TASK REQUIREMENTS. Reproduce exactly the lines from the start of the records through the line containing "Image resolution: width=507", both included. Leave the pictures out.

[Stored data entries]
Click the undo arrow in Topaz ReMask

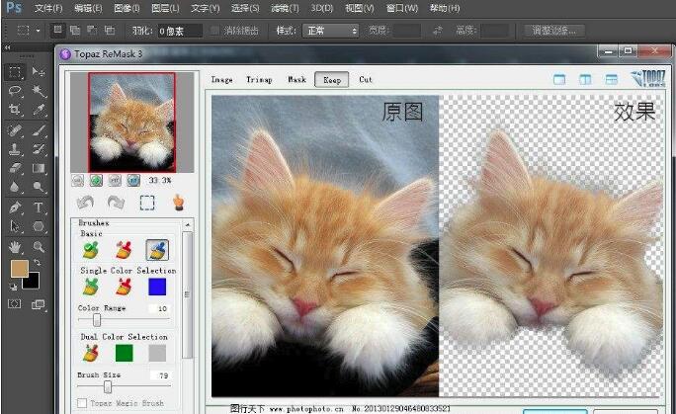point(87,202)
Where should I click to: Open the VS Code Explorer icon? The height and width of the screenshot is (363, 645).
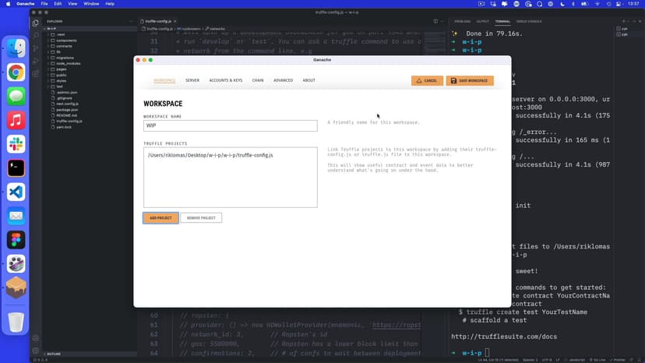point(36,23)

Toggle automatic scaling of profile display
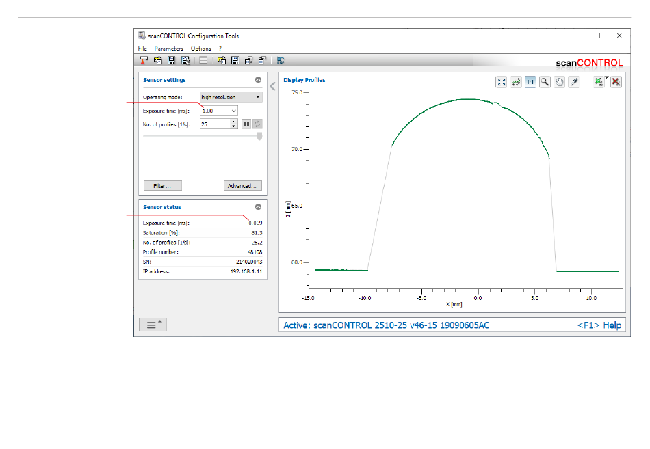tap(516, 82)
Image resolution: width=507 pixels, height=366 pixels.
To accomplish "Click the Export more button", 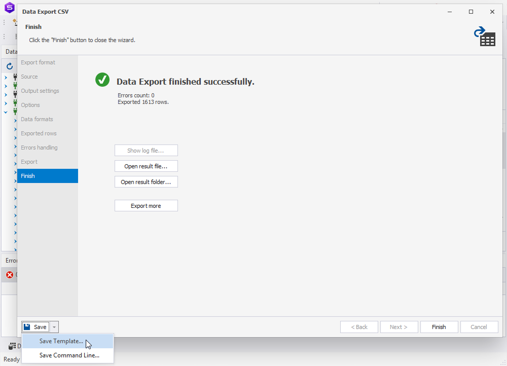I will click(x=146, y=206).
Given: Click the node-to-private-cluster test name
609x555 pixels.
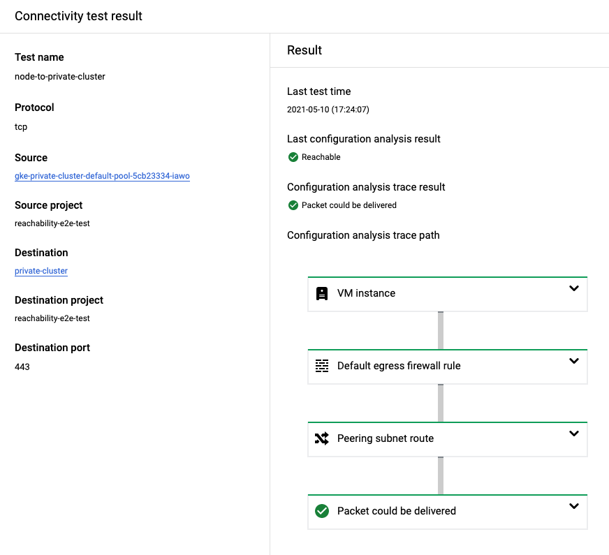Looking at the screenshot, I should (59, 77).
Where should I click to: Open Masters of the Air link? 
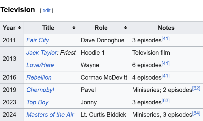point(50,115)
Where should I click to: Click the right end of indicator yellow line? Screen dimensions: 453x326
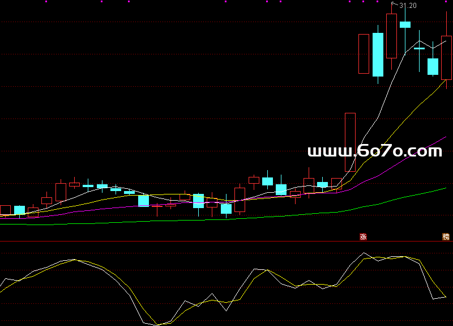[x=445, y=295]
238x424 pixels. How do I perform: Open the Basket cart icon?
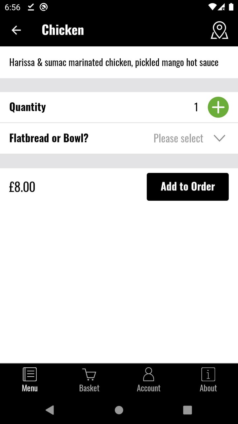(x=89, y=374)
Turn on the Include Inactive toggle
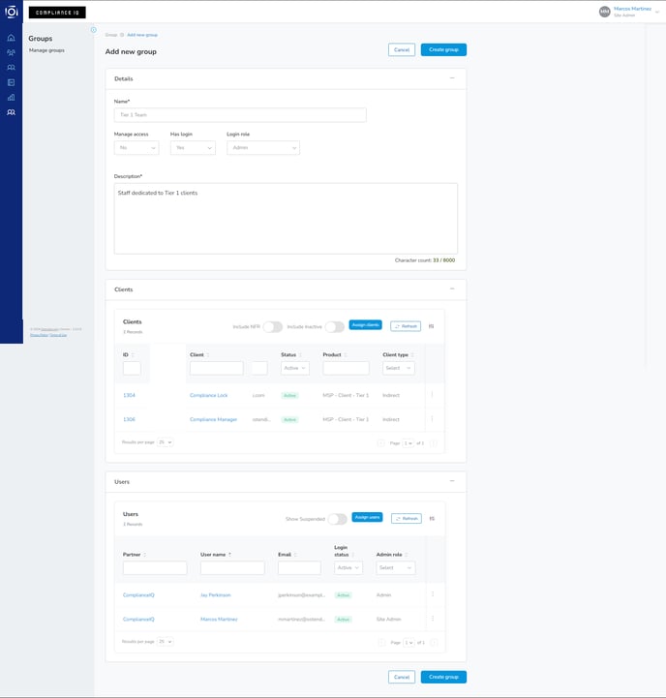Screen dimensions: 666x698 point(334,326)
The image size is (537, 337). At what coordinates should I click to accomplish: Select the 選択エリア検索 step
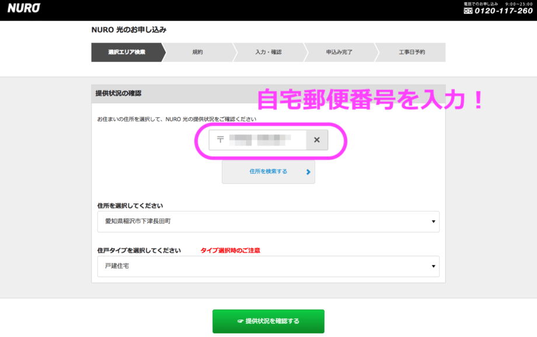point(127,52)
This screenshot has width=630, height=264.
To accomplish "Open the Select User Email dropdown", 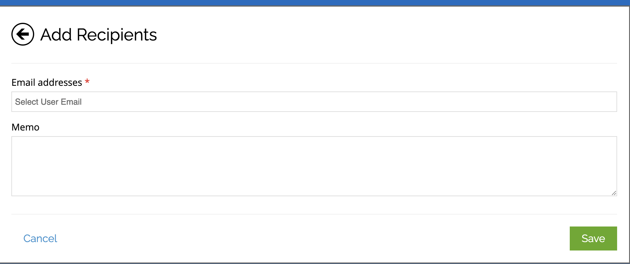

TASK RESULT.
Click the undo arrow in Topaz ReMask

point(87,202)
Where should I click to: Open the VS Code Explorer icon? The height and width of the screenshot is (363, 645).
point(36,23)

Toggle automatic scaling of profile display
tap(516, 82)
Image resolution: width=507 pixels, height=366 pixels.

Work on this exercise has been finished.